(Beginning of Records supplied)

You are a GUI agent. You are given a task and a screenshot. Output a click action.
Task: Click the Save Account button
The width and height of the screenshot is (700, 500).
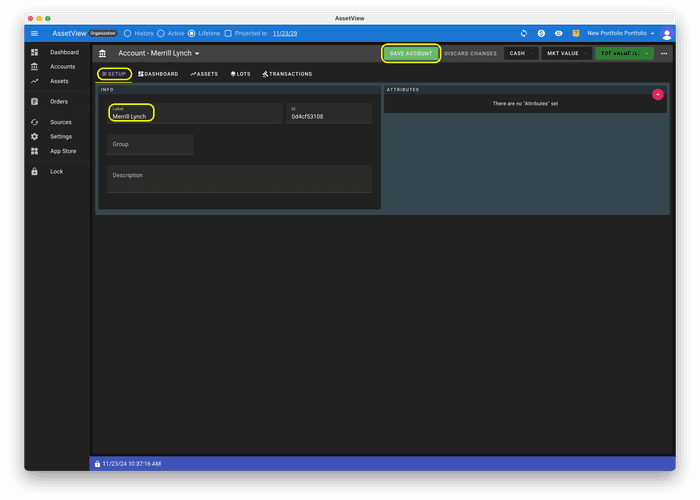point(411,53)
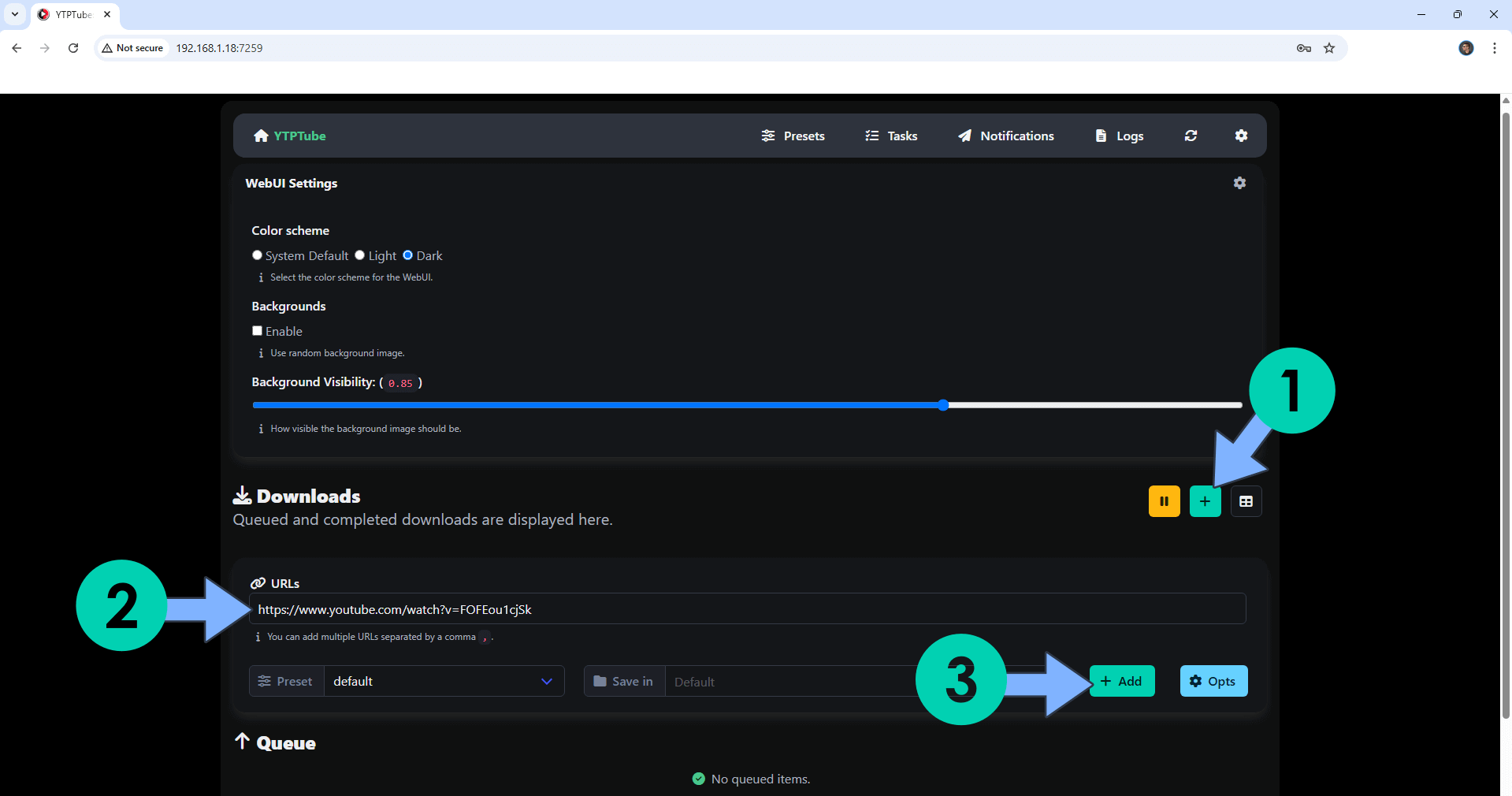Select the Dark color scheme radio
Screen dimensions: 1512x796
pyautogui.click(x=408, y=255)
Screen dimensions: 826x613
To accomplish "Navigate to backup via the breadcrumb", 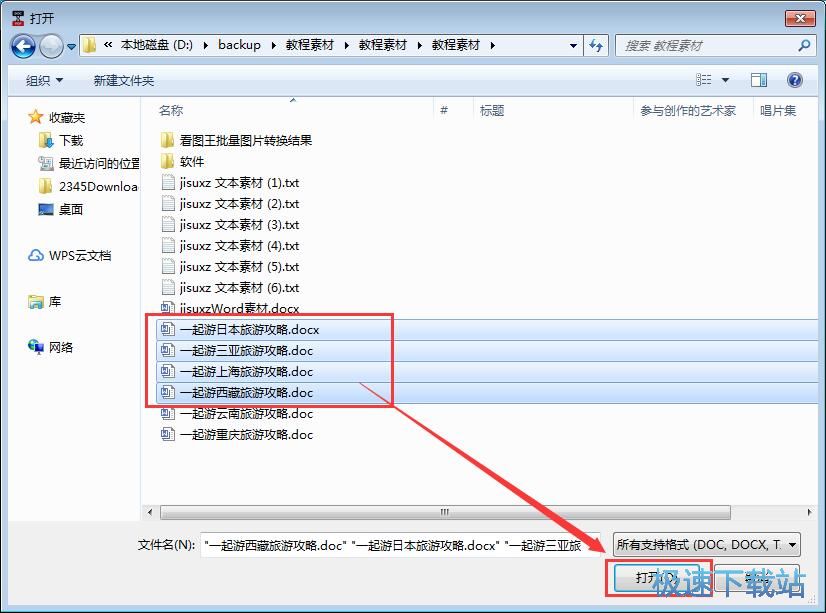I will (239, 45).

(End of Records supplied)

__Work instruction__.
Your job is to print exactly the lines that run from the top of the entries through the line with "Task: Click the Save Account button", and no others.

__Solved exercise__.
You are a GUI agent. You are given a task and a screenshot. Output a click action.
Task: Click the Save Account button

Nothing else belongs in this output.